## Aim of the exercise
Set down the records again. Every word and mark must match exactly.

[[ Task input open ]]

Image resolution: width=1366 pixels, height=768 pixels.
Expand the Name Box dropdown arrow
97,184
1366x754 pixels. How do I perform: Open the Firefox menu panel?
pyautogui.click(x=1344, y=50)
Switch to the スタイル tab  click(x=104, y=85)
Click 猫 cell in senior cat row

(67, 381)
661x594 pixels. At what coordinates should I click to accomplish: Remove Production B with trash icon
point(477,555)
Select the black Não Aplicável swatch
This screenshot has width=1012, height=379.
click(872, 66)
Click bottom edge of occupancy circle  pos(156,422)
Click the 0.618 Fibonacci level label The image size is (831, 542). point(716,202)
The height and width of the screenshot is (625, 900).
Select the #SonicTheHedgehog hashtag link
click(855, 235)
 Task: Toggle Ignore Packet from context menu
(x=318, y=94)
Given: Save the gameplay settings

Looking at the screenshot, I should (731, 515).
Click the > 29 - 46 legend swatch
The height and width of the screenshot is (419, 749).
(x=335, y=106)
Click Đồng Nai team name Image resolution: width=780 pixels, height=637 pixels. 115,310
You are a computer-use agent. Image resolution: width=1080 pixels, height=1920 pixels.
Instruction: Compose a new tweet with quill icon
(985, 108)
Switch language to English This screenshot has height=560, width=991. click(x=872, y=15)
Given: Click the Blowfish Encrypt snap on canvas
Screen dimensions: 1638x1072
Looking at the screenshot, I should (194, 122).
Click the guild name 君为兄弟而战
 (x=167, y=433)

[[ Task input closed ]]

## Exercise solution
Image resolution: width=1366 pixels, height=768 pixels.
Expand the Name Box dropdown arrow
97,184
1366x754 pixels. How do I perform: Open the Firefox menu panel?
pyautogui.click(x=1344, y=50)
Switch to the スタイル tab  click(x=104, y=85)
Click 猫 cell in senior cat row

(67, 381)
661x594 pixels. At what coordinates should I click to accomplish: Remove Production B with trash icon
point(477,555)
Select the black Não Aplicável swatch
This screenshot has width=1012, height=379.
click(872, 66)
Click bottom edge of occupancy circle  pos(156,422)
Click the 0.618 Fibonacci level label The image size is (831, 542). point(716,202)
The height and width of the screenshot is (625, 900).
Select the #SonicTheHedgehog hashtag link
click(855, 235)
 Task: Toggle Ignore Packet from context menu
(x=318, y=94)
Given: Save the gameplay settings

Looking at the screenshot, I should (731, 515).
Click the > 29 - 46 legend swatch
The height and width of the screenshot is (419, 749).
(x=335, y=106)
Click Đồng Nai team name Image resolution: width=780 pixels, height=637 pixels. 115,310
You are a computer-use agent. Image resolution: width=1080 pixels, height=1920 pixels.
Instruction: Compose a new tweet with quill icon
(985, 108)
Switch language to English This screenshot has height=560, width=991. click(x=872, y=15)
Given: Click the Blowfish Encrypt snap on canvas
Screen dimensions: 1638x1072
Looking at the screenshot, I should (194, 122).
Click the guild name 君为兄弟而战
 (x=167, y=433)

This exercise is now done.